* [Stated goal 1]
Reproduce verbatim the rows beginning with the line that contains "This screenshot has height=776, width=1240." and ending with the line that contains "click(x=966, y=37)", including both of those lines.

NASA’s Marshall Space Flight Center in Huntsville, Alabama, just received a very sophisticated tape dispenser. The latest addition to Marshall’s Composites Technology Center is one of the largest composites manufacturing robots created in America. It will help NASA build the biggest, lightweight composite parts ever made for space vehicles.

According to NASA, composites are the materials of the future for aerospace because they are lighter and cheaper than traditional materials, like metals.
“Marshall has been investing in composites for a long time,” said Preston Jones, deputy director of Marshall’s Engineering Directorate. “This addition to Marshall’s Composites Technology Center provides modern technology to develop low-cost and high-speed manufacturing processes for making large composite rocket structures. We will build and test these structures to determine if they are a good fit for space vehicles that will carry humans on exploration missions to Mars and other places.”

* [Stated goal 2]
In the passage on NASA's composites manufacturing robot, who is identified as the deputy director of Marshall's Engineering Directorate?

* [Records shown]
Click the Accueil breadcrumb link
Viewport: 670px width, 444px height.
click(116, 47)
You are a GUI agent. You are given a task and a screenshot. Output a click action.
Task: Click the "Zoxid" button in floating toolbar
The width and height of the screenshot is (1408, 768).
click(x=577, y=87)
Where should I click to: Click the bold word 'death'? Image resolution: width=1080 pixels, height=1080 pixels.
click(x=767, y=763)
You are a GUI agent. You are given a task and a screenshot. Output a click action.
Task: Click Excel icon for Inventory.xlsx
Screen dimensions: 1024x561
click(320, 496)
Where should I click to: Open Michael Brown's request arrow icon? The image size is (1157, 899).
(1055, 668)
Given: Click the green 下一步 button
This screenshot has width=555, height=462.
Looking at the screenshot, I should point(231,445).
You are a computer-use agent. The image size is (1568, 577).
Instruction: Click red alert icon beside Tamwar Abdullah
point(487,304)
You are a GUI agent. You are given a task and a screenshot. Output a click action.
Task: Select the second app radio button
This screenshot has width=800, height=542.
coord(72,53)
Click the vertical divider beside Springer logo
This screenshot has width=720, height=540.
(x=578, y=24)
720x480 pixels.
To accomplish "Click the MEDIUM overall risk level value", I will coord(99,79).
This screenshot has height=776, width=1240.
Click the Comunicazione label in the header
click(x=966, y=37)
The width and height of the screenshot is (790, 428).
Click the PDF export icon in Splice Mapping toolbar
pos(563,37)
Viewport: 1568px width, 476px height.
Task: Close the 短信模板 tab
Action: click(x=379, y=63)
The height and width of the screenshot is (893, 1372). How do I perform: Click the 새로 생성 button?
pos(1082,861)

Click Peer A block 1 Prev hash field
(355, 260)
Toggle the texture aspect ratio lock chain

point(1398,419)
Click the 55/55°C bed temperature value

* [Correct result 1]
This screenshot has height=776, width=1240.
Click the Comunicazione label in the header
click(x=966, y=37)

* [Correct result 2]
Preston Jones